═════ Data for the task ═════

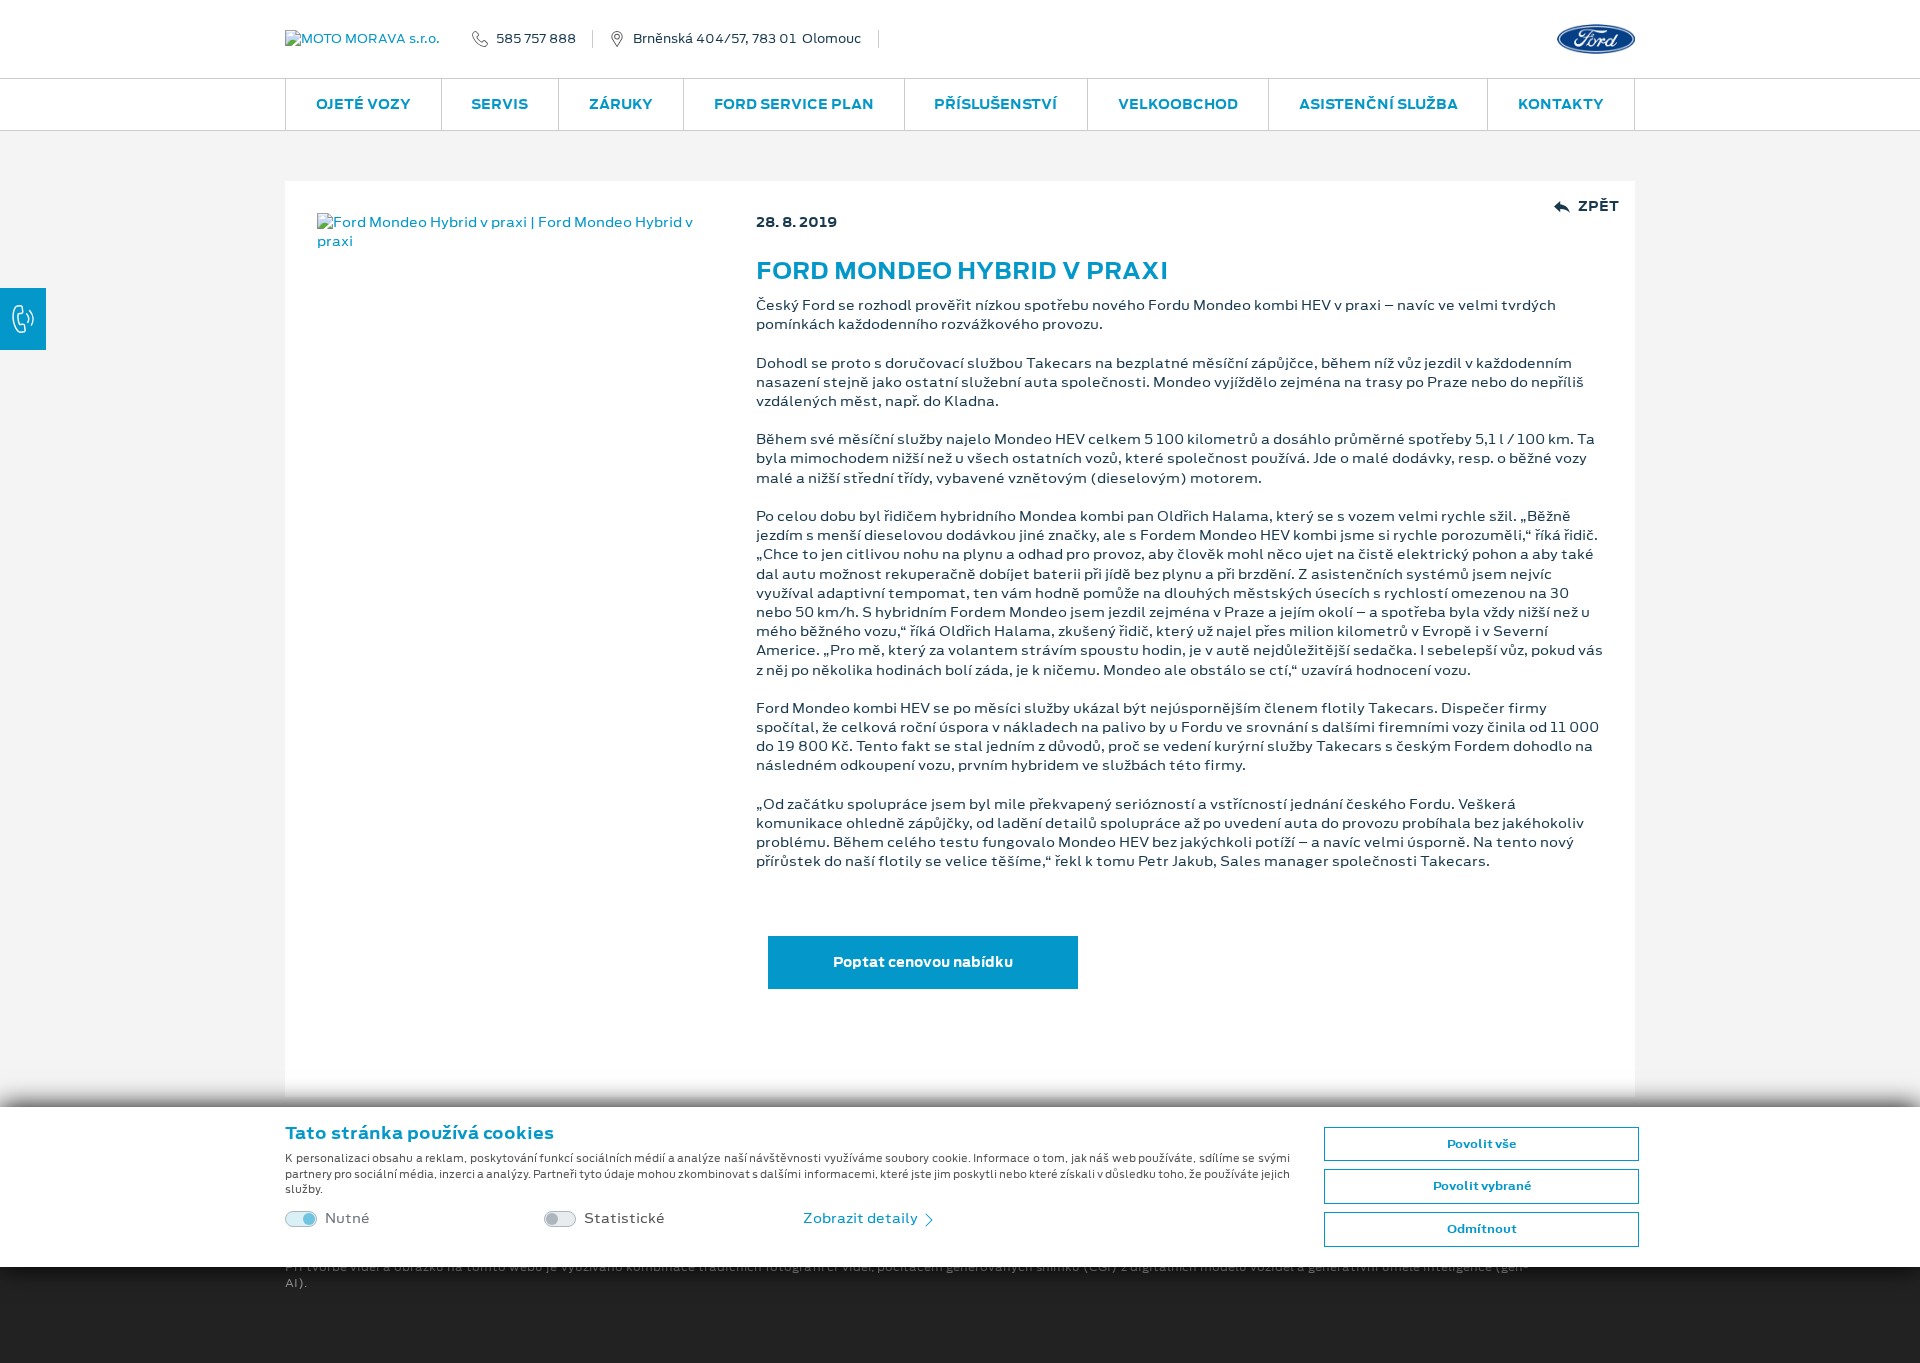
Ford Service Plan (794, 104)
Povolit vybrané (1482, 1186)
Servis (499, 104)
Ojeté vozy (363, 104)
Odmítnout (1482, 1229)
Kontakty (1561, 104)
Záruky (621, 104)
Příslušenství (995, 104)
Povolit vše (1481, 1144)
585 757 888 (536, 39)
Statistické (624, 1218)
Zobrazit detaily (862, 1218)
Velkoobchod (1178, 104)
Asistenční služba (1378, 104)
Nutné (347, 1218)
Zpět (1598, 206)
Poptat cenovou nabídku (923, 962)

═════

### Exercise
No line before the one with "Asistenční služba (1378, 104)" belongs in the answer; copy that line and the rest of the records exactly.

### Task answer
Asistenční služba (1378, 104)
Nutné (347, 1218)
Zpět (1598, 206)
Poptat cenovou nabídku (923, 962)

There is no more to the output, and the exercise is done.